Como dar a conhecer os Cortiçais? Já dei algumas dicas sobre a localização e darei mais, assim que a marisqueira que referi "chutar" um patrocínio cá aos amigos.
O que mais se pode dizer para introduzir o tema dos Cortiçais? A lógica ditaria que começasse-mos pelo início. Como é que o sítio foi encontrado? A descoberta foi feita por Luís Santos Jorge, caçador submarino de Peniche, perante quem todos os participantes na campanha se curvam em humilde agradecimento.
Contudo a história da descoberta do sítio arqueológico dos Cortiçais terá de ficar para outro dia, já que espero que seja o próprio achador a contá-la. "Mas porque é que não vais falar com o homem e publicas isso já?" perguntarão. Por que neste momento isso implicaria levantar-me da esplanada. Acabando com a sessão de banhos-de-sol e arruinado um belo dia de praia. Na verdade o simples pensamento de interromper este ócio veraneante é seria um monstruoso crime contra a própria ideia de descanso! Por isso expulso tal raciocínio como se tivesse sido sugerido pelo próprio Demo! Não, a história do achador ficará para outro dia.
Entretanto falemos de outro tema, os primeiros trabalhos nos Cortiçais. A isto se deve o título do texto pois, tal como o terreno tem de ser lavrado antes de ser semeado, o sítio arqueológico tem de ser preparado antes de ser trabalhado. Só assim se pode esperar colher qualquer coisa! No caso dos Cortiçais a preparação consistiu na implantação de spits, pernos de aço inoxidável, normalmente usados por alpinistas. Estes spits são fixos a rochas do fundo marinho, com o auxílio de um berbequim pneumático que funciona com ar comprimido através de uma garrafa de mergulho. A cada perno junta-se um anudo de zinco e uma anilha com a identificação do número do spit.
Porque é que fazemos isto? É simples, contrariamente ao que se mostra nos filmes, os arqueólogos não se limitam a recolher tudo à maluca, para depois enviar para os museus. Os objectos retirados de sítios arqueológicos, em terra ou no Mar, têm de ser posicionados para que, mesmo que passem anos, se saiba onde estiveram. Isto pode servir para vários estudos, como por exemplo, no caso dos Corticais, descobrir onde é que o barco embateu ou como. É neste interpretação que se faz o verdadeiro trabalho arqueológico e não no tirar as peças.

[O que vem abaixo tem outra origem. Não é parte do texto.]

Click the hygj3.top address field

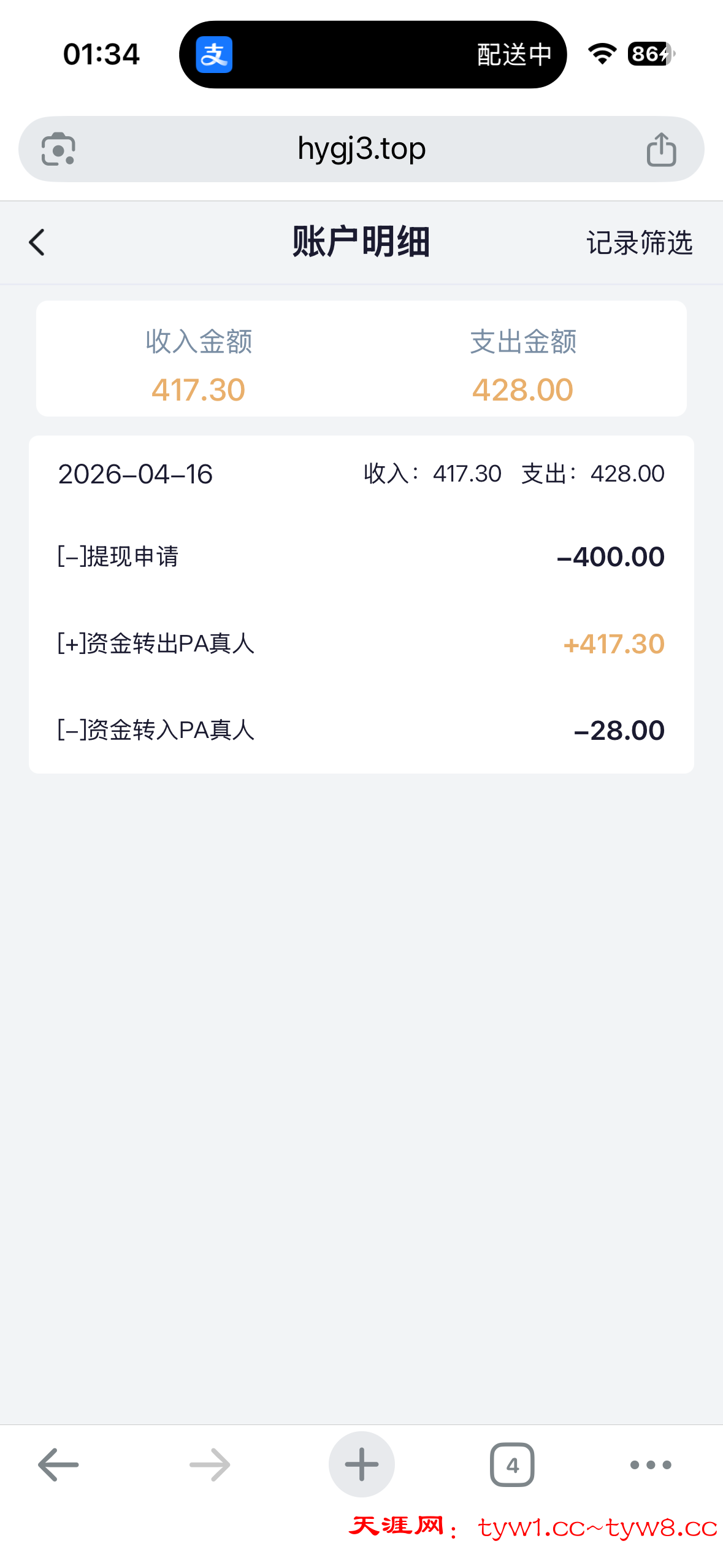pyautogui.click(x=361, y=149)
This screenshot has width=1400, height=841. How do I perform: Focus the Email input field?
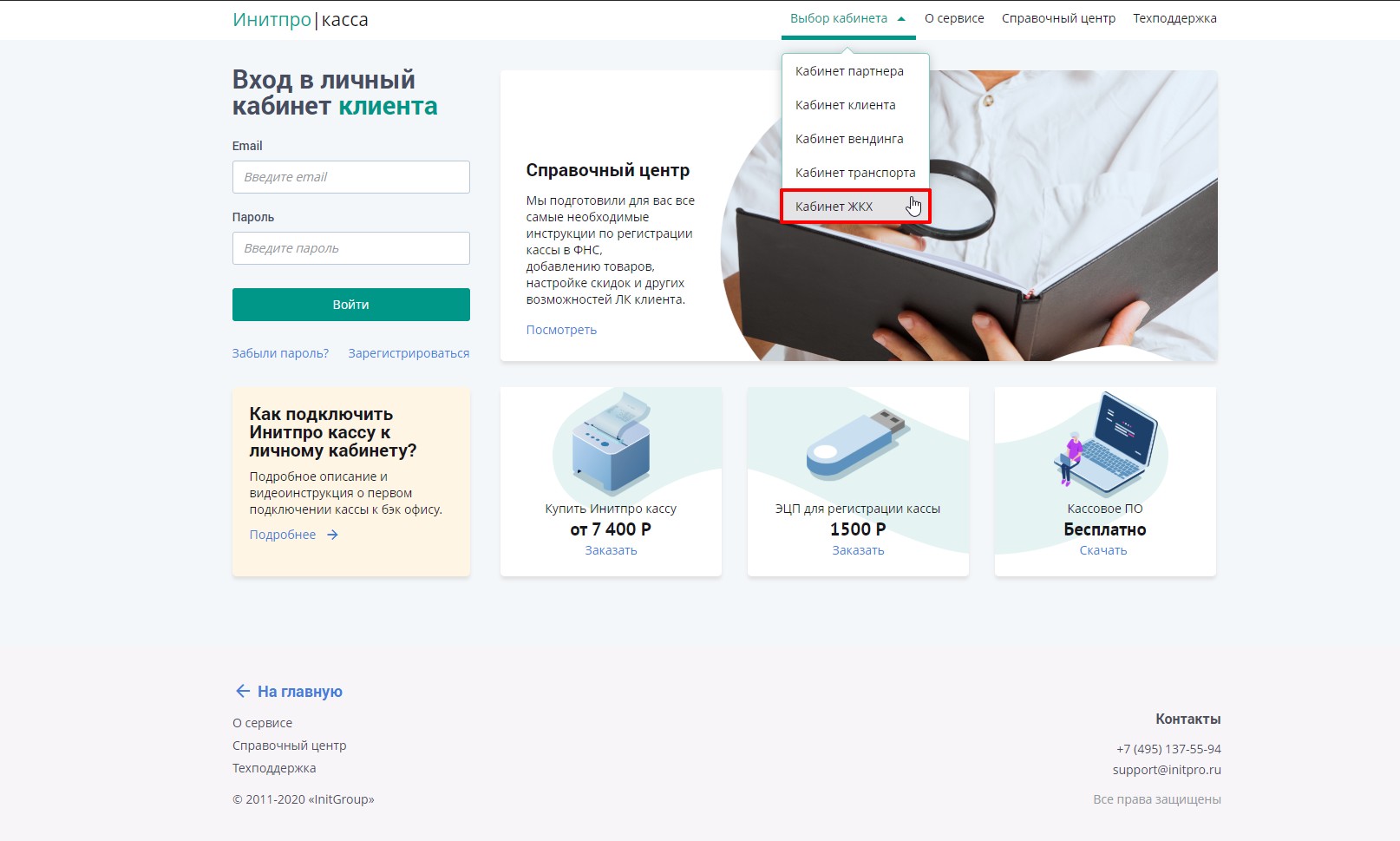(351, 177)
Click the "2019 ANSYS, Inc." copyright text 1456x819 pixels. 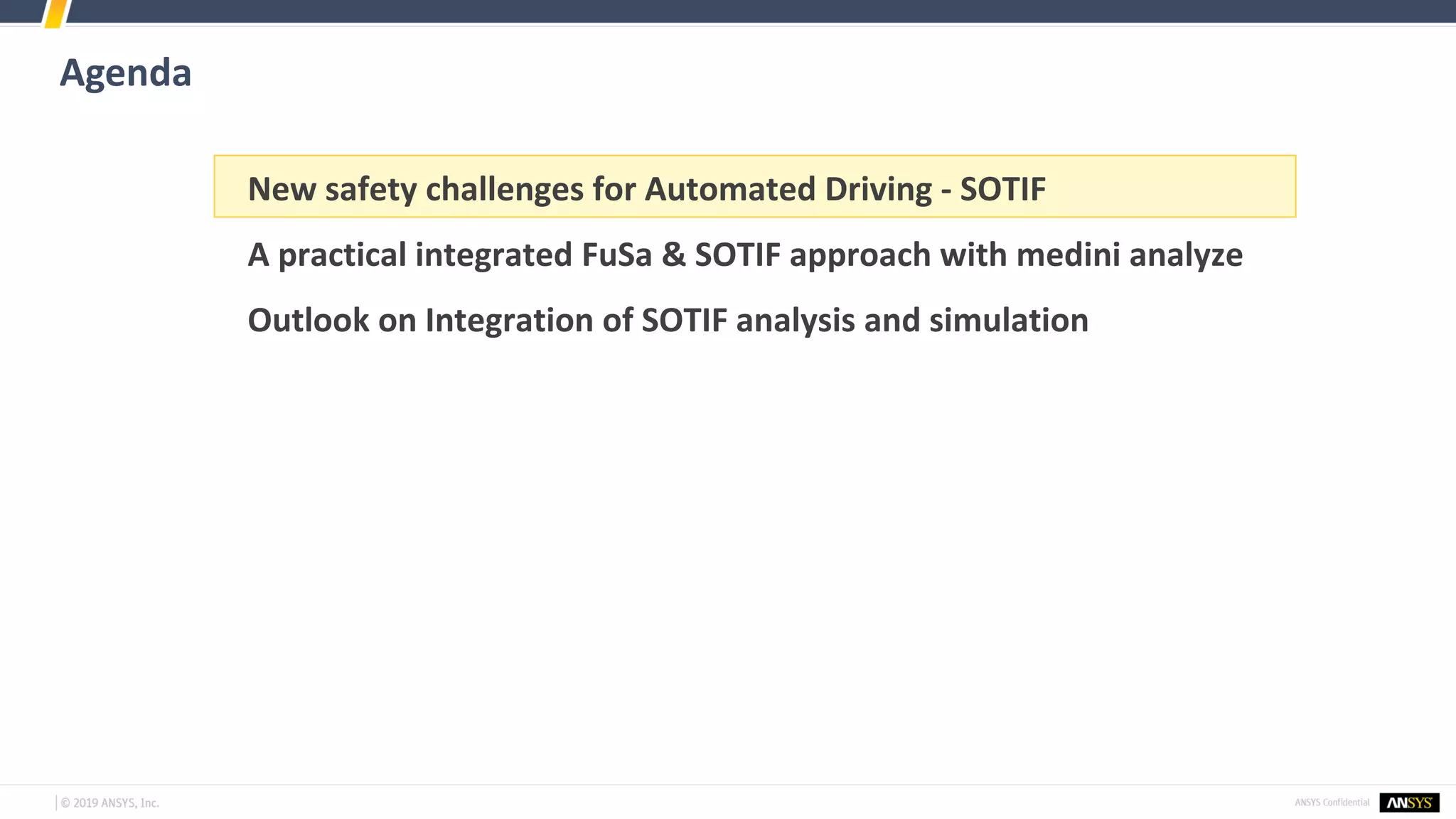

Em terra esta localização é feita por um sistema tipo batalha naval, em que se sabe que dentro da quadrícula, no ponto X e Y do quadrado tal, a não-sei-quantos centímetros de profundidade, esteve a peça qualquer-coisa.
Ora debaixo de água nem sempre é possível colocar uma quadrícula. Por isso o quer se faz é estender-se uma fita métrica de um spit até ao local que se pretende localizar. Fazendo isto a mais dois spits torna-se possível calcular, com pouca margem de erro, o local donde a peça foi levantada. Claro que isto não é tão simples como eu faço parecer, há ainda mais pormenores nas medições e no modo como se processa a informação, mais isso fica para outro dia. Afinal, que raio, já fim bastante trabalho intelectual para um gajo que está na esplanada.
Além da colocação de uma rede de nove spits, os vários mergulhos em Novembro e Dezembro de 2004, também serviram para recolher alguns materiais. Este permitiram, uma vez classificados, dar uma ideia do que se iria encontrar no local em trabalhos futuros. Todos graças ao trabalho desenvolvido sobre a responsabilidade de Jean-Yves Blot (arqueólogo convidado pelo CNANS), com a participação de alguns membros da GEPS (Grupo de Estudo e Pesquisa Subaquática), do próprio achador e de alguns mergulhadores dos Clube Naval de Peniche.
O que foi encontrado nesses trabalhos será o tema da nossa próxima publicação. Até lá saudações do vosso editor de esplanada.